Item-finding entries
-- START --

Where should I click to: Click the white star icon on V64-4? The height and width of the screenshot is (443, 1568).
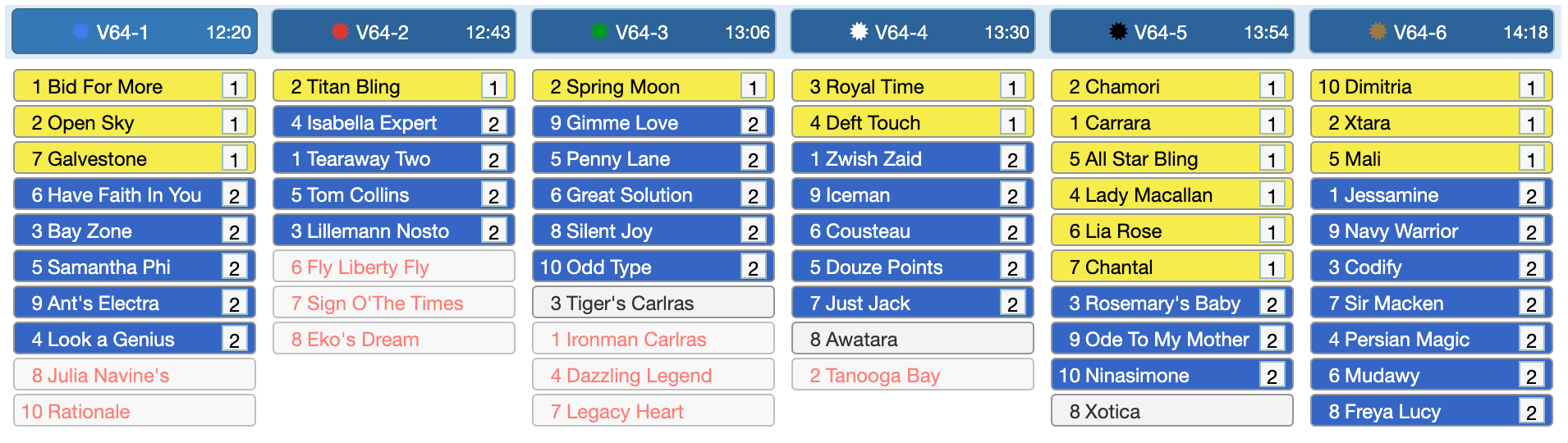859,32
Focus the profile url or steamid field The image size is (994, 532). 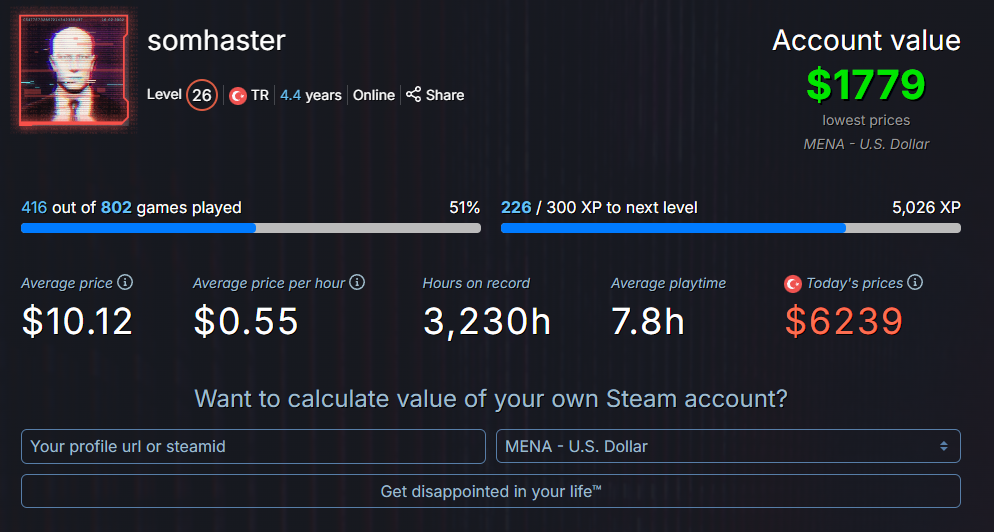252,446
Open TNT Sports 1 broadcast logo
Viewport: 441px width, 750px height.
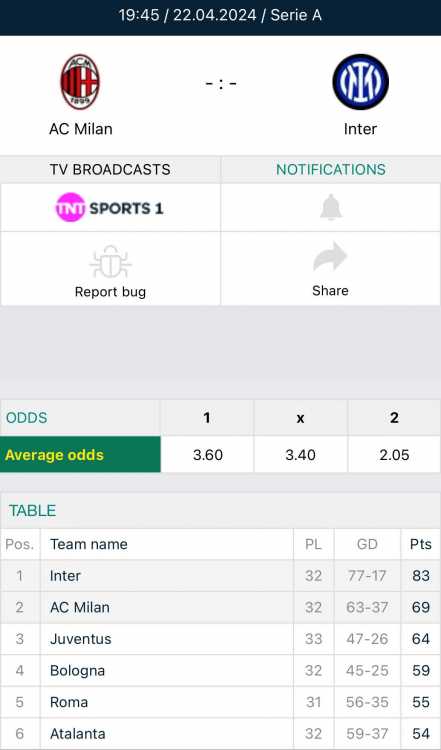click(110, 208)
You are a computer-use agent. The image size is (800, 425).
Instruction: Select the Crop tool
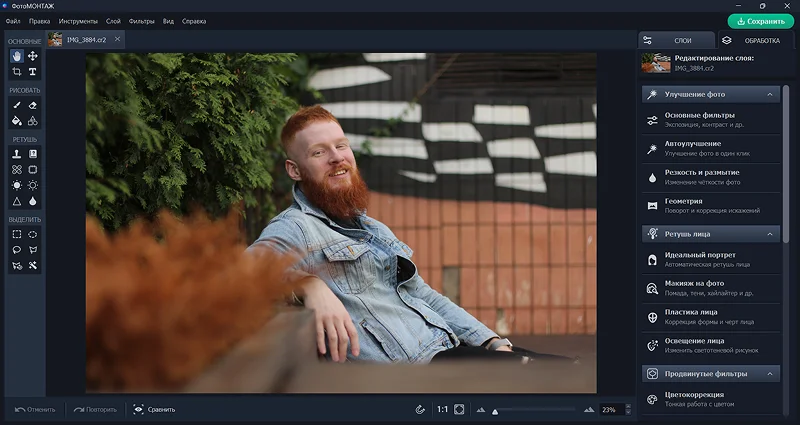pyautogui.click(x=17, y=72)
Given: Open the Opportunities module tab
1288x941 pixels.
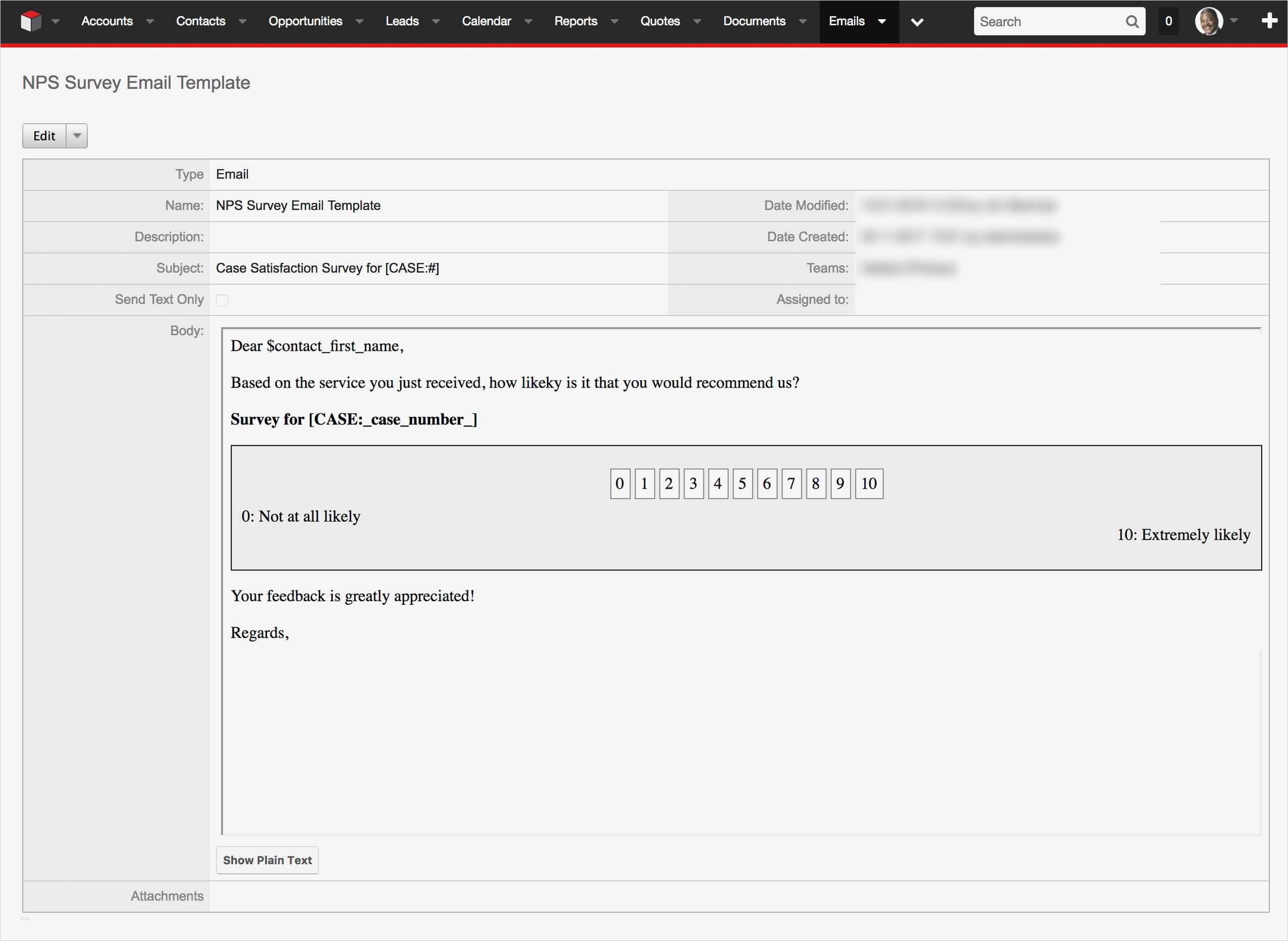Looking at the screenshot, I should point(305,21).
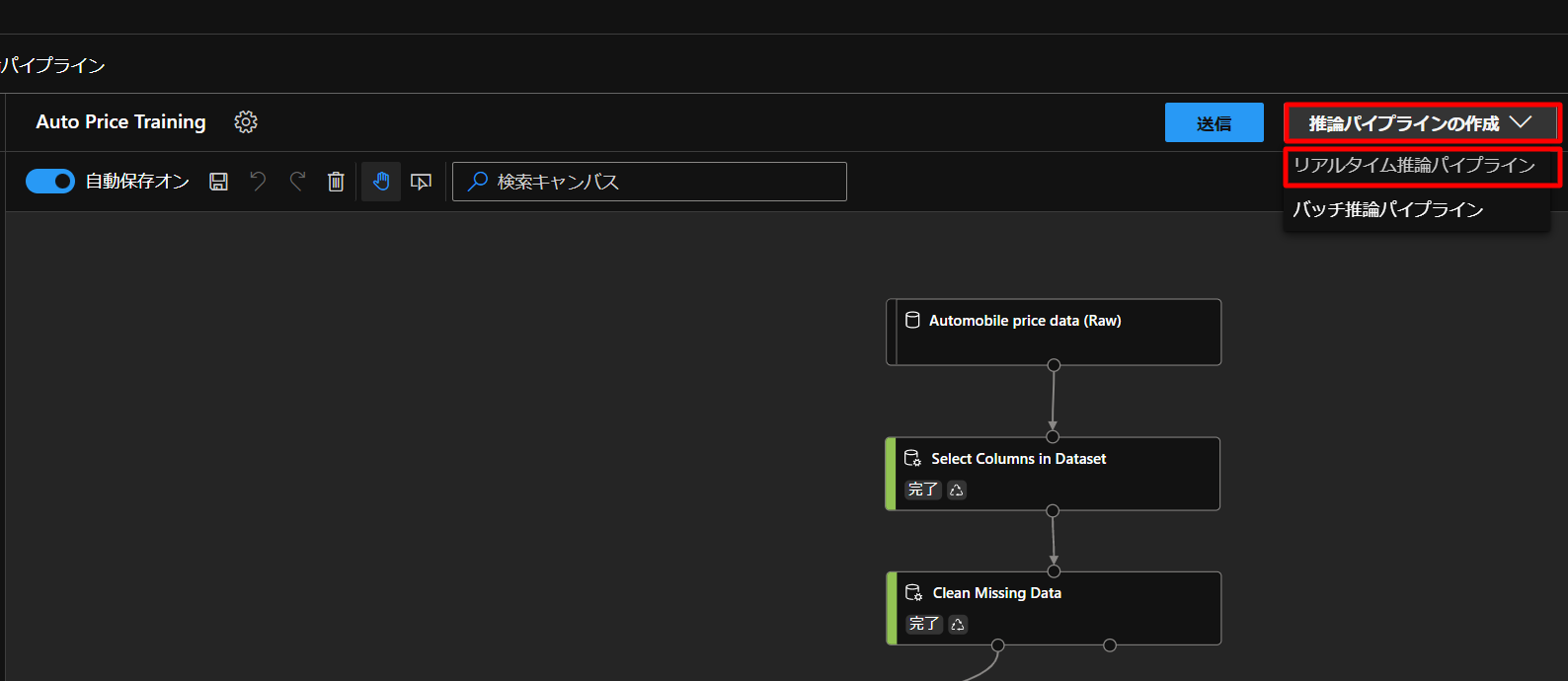Image resolution: width=1568 pixels, height=681 pixels.
Task: Select the hand pan tool
Action: 381,182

-- END --

* [What the exercise asks]: Copy out the lines starting at the one containing "You are a computer-use" and ending at the one containing "pyautogui.click(x=17, y=72)", both included. Leave out the pictures.

* [Task response]:
You are a computer-use agent. The image size is (800, 425).
Instruction: Select the Crop tool
pyautogui.click(x=17, y=72)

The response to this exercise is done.